Seria importante abrir a história também à perspetiva da historia contada do lado africano, há uma perspetiva que passou também pela transmissão oral que é igualmente interessante.
CM – Algo que me marcou foi a violência latente em certas cenas, que advém da relação de poder radical entre o colonizador e o colonizado. Pois temos a impressão que pode degenerar a qualquer momento. Penso por exemplo na cena em que o colonizador brinca com os nativos e pega num fisicamente mais frágil ao colo. À partida seria uma cena simpática, mas tendo em conta o contexto transforma-se numa cena arrepiante e tensa. Como foi gerir a questão da violência neste filme, pois imagino que é necessário encontrar um equilíbrio entre não minimizar o que aconteceu e ao mesmo não chocar demasiado para não provocar uma reação de rejeição.
HVS – Sim, foi uma questão que me preocupou. Acho que mostrar unicamente pelo choque é uma má estratégia, é um pouco fácil. As relações de poder também podiam ser subtis, e por vezes era necessário haver alguma forma de compromisso, e não passavam forçosamente só pelo cortar mãos como fazia o Leopoldo no Congo belga. Há também relações ambíguas, alguma forma de compromisso com as populações locais e alguma forma de cumplicidade ou de paternalismo, mas era sempre uma relação de poder, claro. A violência às vezes é mais psicológica, até porque a física, aqui já se está num momento em que a escravatura oficialmente já foi abolida, apesar de ainda existir em certas partes do Congo, ou se ter alterado em formas mais subtis de exploração. É um momento de transformação em que se passa da exploração física do escravo para uma exploração capitalista, é uma troca de relação que depois define, ainda hoje, o mundo global. Até porque África foi um continente colonizado fisicamente, mas ainda hoje o é economicamente, é um continente ainda dependente de uma indústria internacional que explora as suas matérias-primas e atira o lixo para esses países. E isso é um problema que tem uma relação com a época do colonialismo.
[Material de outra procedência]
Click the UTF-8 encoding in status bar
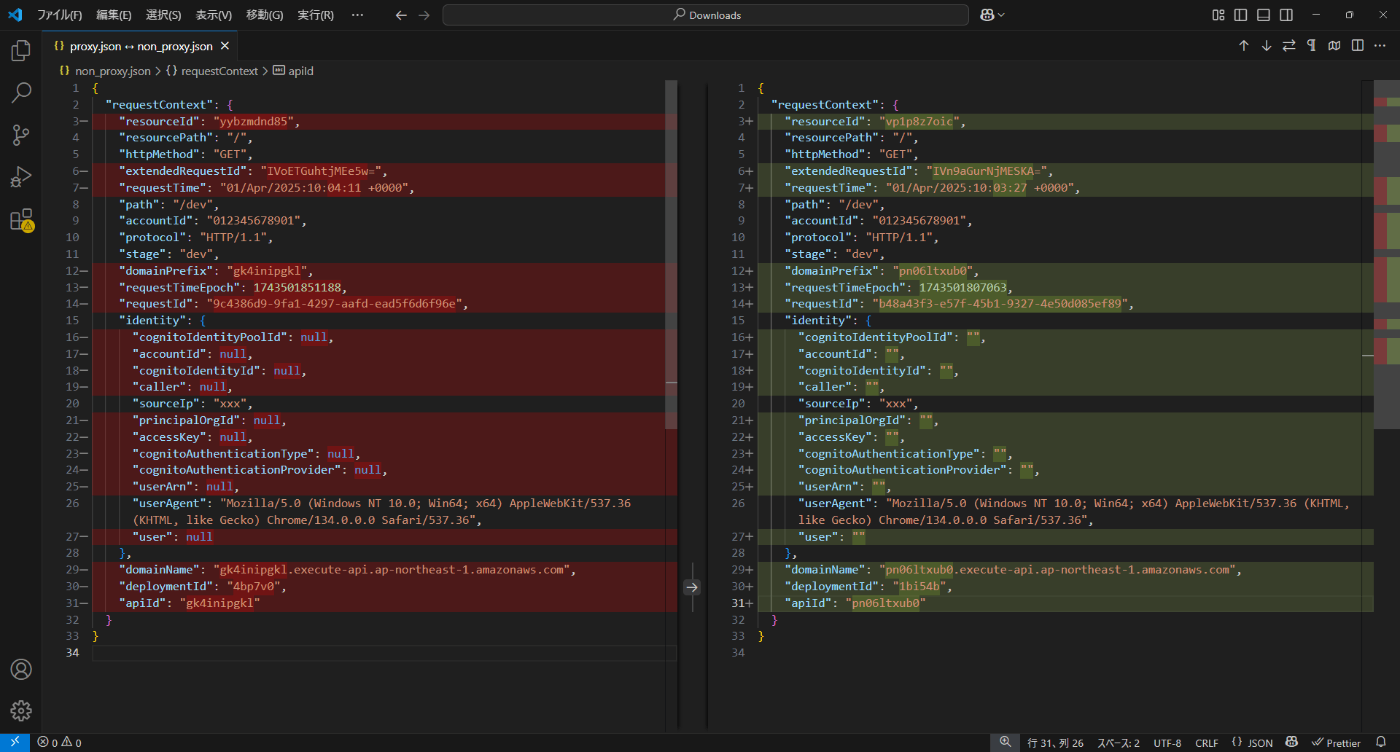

CM – Qual é a mensagem, as imagens, que gostarias que os espectadores guardassem deste filme?
HVS – Gostaria que colocassem a questão num outro nível, o que significa tentar percecionar, de alguma forma, a ambiguidade da natureza humana, que gera situações muito negativas, que provoca dor, nestas relações de poder, mas acho que a única forma de melhorar a relação humana é de perceber a sua ambiguidade. Porque enquanto não se perceber isto vamos estar a construir erros em cima de erros que dão origem a políticas erradas, a economias erradas, e isso também para o lado angolano, não se pode construir na base de a culpa é unicamente do colonialismo, é também, mas não só, as pessoas têm igualmente responsabilidade em decidir o mundo onde querem viver. E vejo estas questões nas reações ao filme. Uns acham que não é suficientemente anticolonialista, outros que é assim que as coisas devem ser expostas.
Agradecemos a disponibilidade e simpatia de Hugo Vieira da Silva e convidamos os nossos leitores a descobrirem a seu novo filme Um Posto Avançado do Progresso.